What to work on: Within these entries, how many lines contain the word "screenshot"? Answer with the number alone.

━━━━━━━━

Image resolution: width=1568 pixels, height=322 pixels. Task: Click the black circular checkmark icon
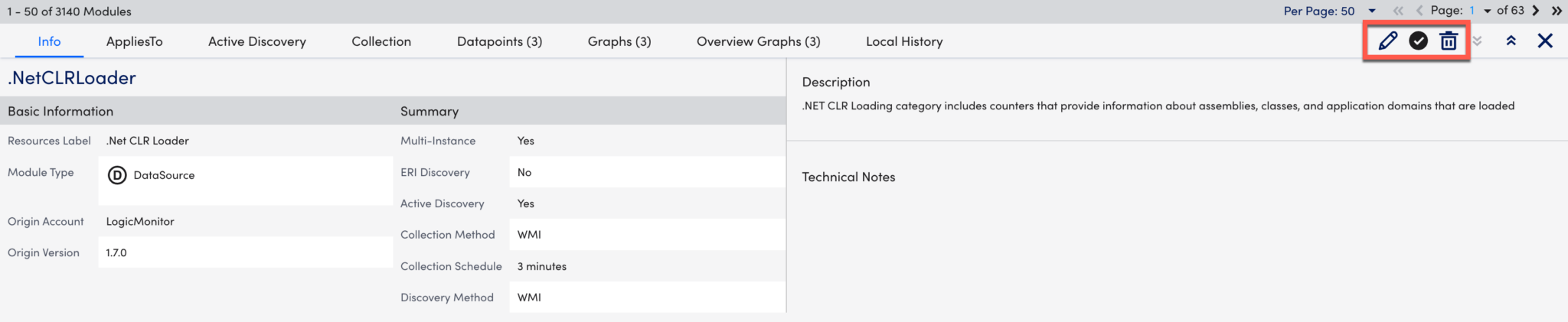tap(1418, 41)
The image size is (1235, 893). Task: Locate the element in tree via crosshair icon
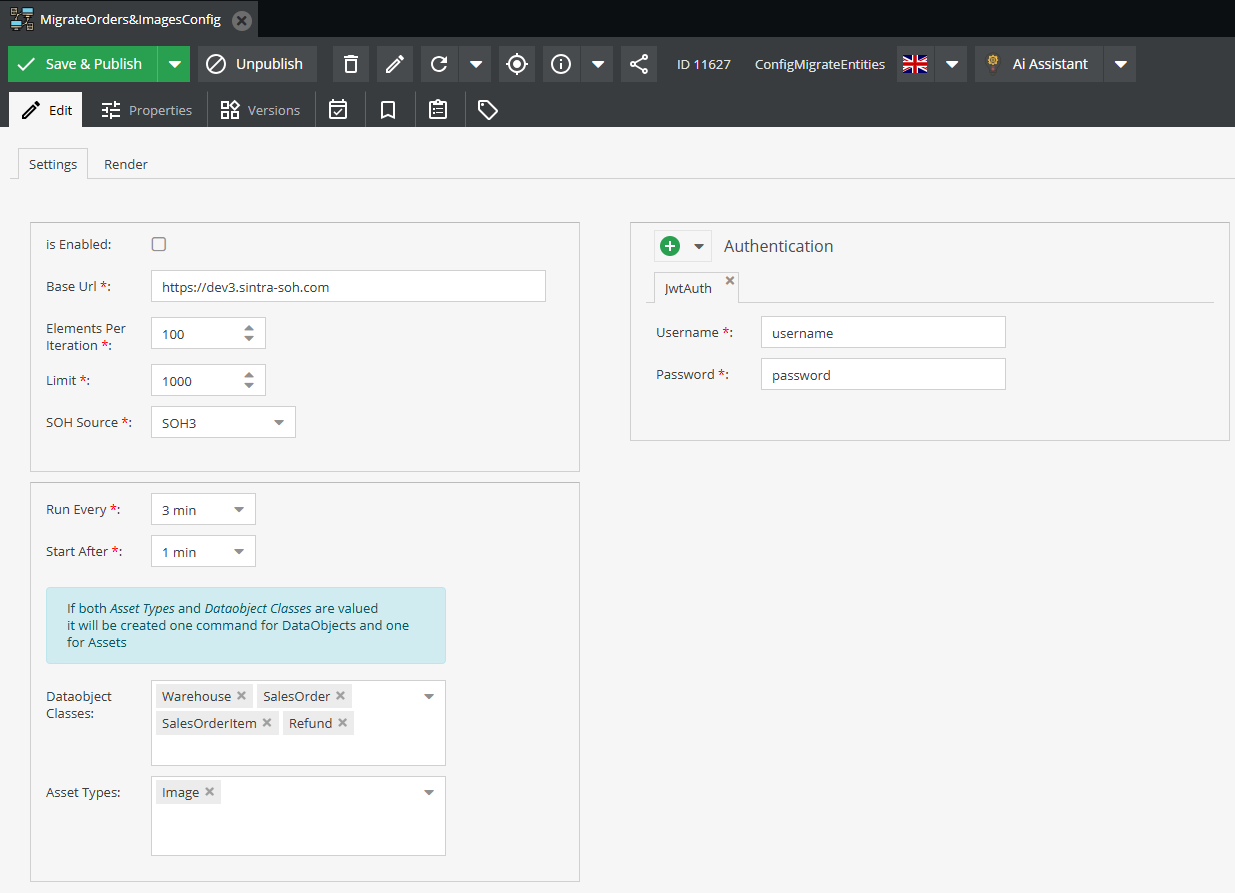516,63
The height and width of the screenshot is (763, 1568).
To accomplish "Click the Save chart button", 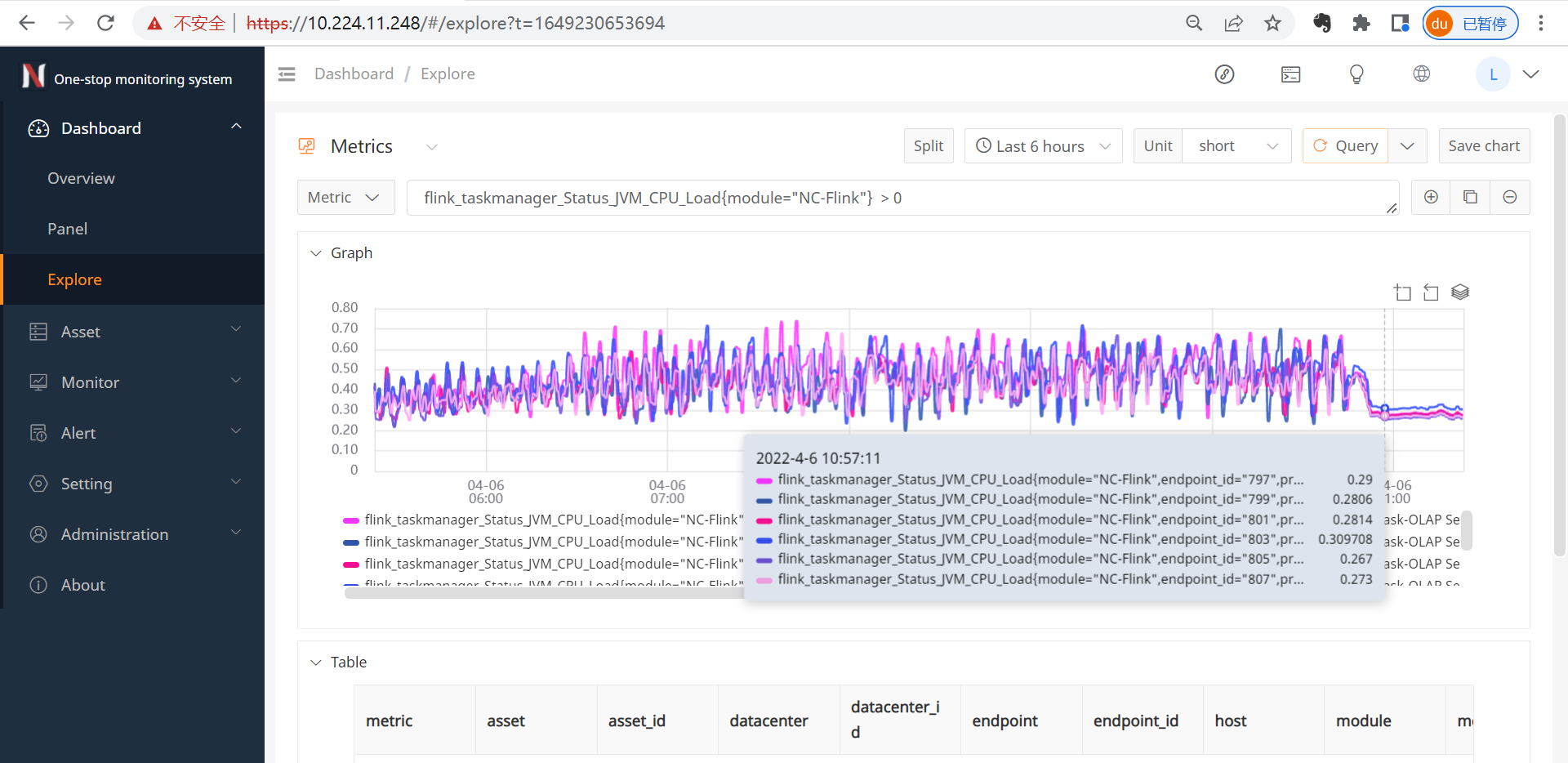I will pos(1484,146).
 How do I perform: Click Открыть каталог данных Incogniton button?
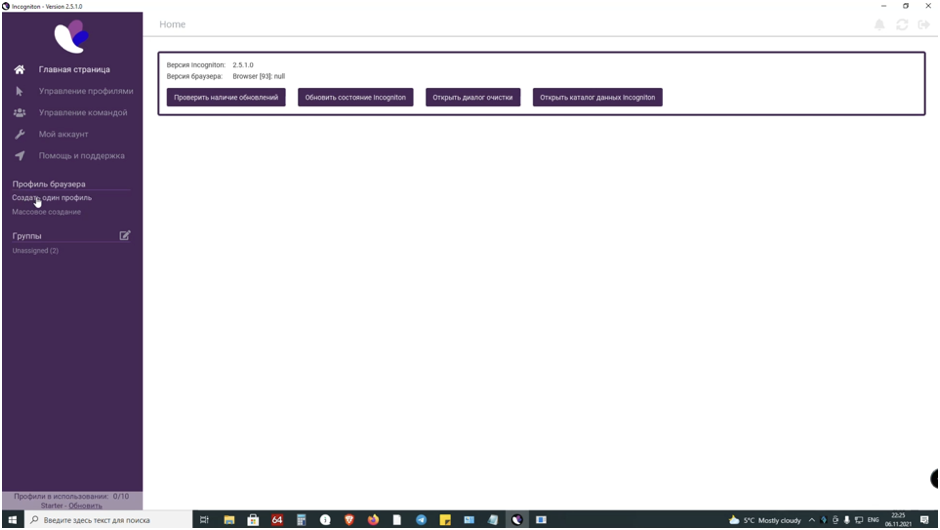tap(597, 97)
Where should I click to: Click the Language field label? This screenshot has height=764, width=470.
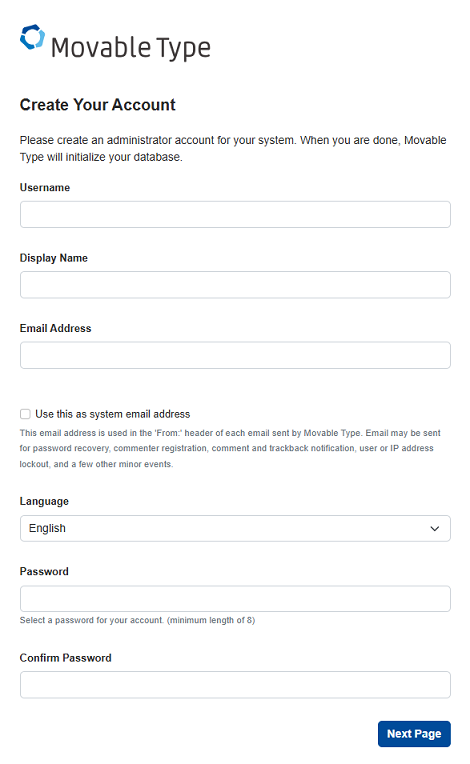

━━━━━━━━

Your response: 2